I guess this past month has been a real blessing. I would have never guessed it would be like this... I can truly say that maybe for the first time in my life... I know that I am loved by my family, friends, and especially God. ESPECIALLY GOD!
I recently looked through all my facebook pictures because it tells a good story of how God never let me go even though I wanted to run away. It tells the story where I thought I was healed from the past but never really was until recently. It tells a story where God used me... But I didn't just look at my own pictures....I looked at the pictures of the person who hurt me the most... the person who I thought was the one for me... And I compared her journey and my journey...
I guess after getting hurt by her, I went through a lot of hardships... I felt betrayed, I was confused, and ultimately I felt lost. And honestly for about 3 years I could probably say I wasn't really myself because I didn't know I was gone. But recently this past year I think I found myself.
So I compared my pictures and her pictures and just looked at what I went through, and what she went through in those 6 years. I remember how I felt in all those pictures before my downfall.. I remember being so happy because I really liked her. I remember the joy of just being around her. And then I looked at the pictures at and during my downfall.. All I remember was desperation, and loneliness. And as I went through each picture.. I clearly remember me wondering if I was even her friend, hoping that she would just talk to me, hoping that one day things would go back to the way it use to be.
I'm glad they didn't.....
I am so glad it never happened.......
And for 3 or 4 years I questioned God... I didn't like what He did.

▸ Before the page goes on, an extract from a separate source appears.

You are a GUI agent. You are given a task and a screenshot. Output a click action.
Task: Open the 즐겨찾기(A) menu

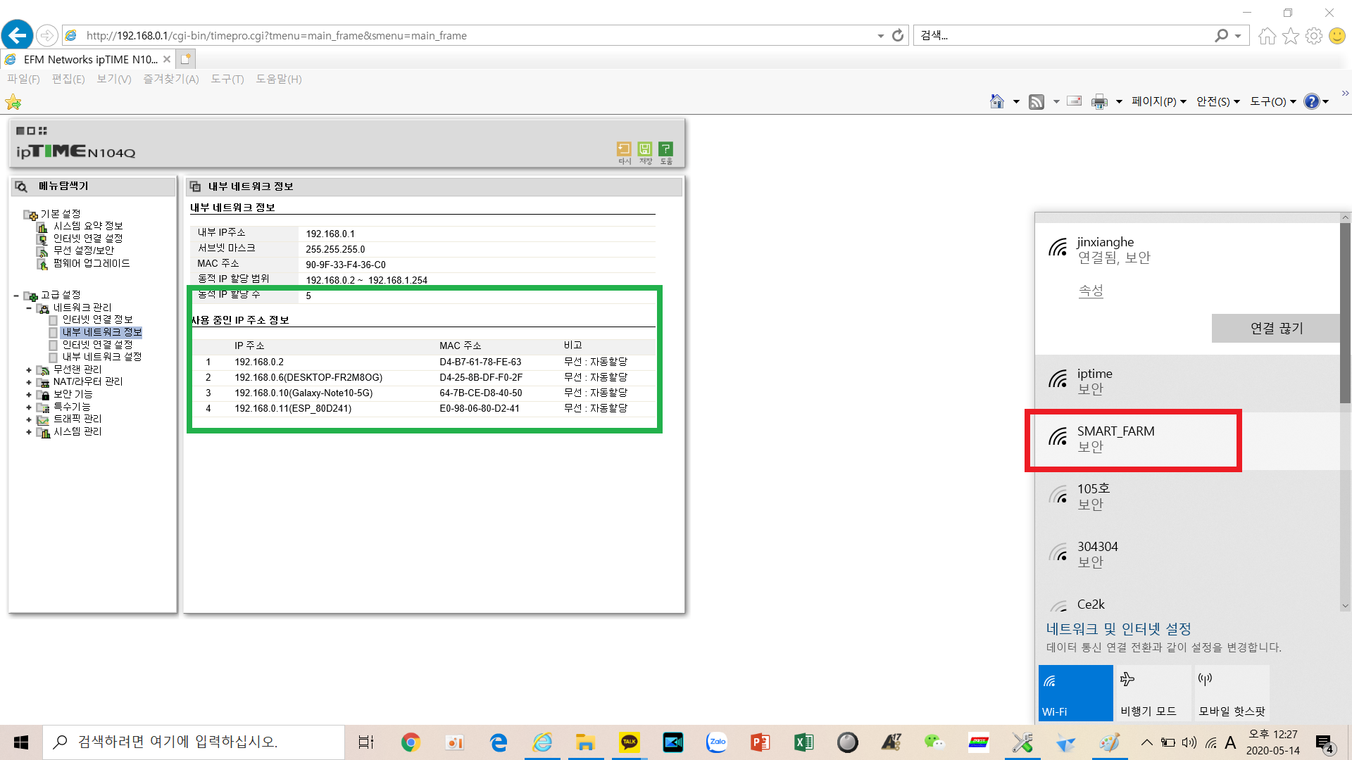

I felt like I got cheated for no reason. But now I understand why He said "no" to her. I understand why I had to go through all that pain and suffering. It was for His glory!!! It was for Him to show me that He has a better plan for me that what I wanted!! It was for me to meet and love all the people I know right now!! After looking at it all, I can say that God wanted to me to wait because there is someone better for me! Someone that will love me more than this other girl ever could!!! And to ultimately never forget that I should never put anyone or anything above Him and His Son!!
And I'm not writing this because to bash on her or anything... I've forgiven her of her past actions. But I write this because this past month alone I was blessed and have been blessed.. and I can say that through this 6 year journey of confusion, anger, and bitterness... I feel more blessed than her right now. I feel more loved than her right now. And I'm so glad God said no because if He had given her to me... I probably would've never gone to Emmanuel, I would've never been in Pneuma, I wouldn't have known my fake family (3 daughters, mother of my children/wife, and gay adopted son). So through it all... God you deserve all the credit, honor, praise and glory. Thank you for putting me through this... I am truly blessed.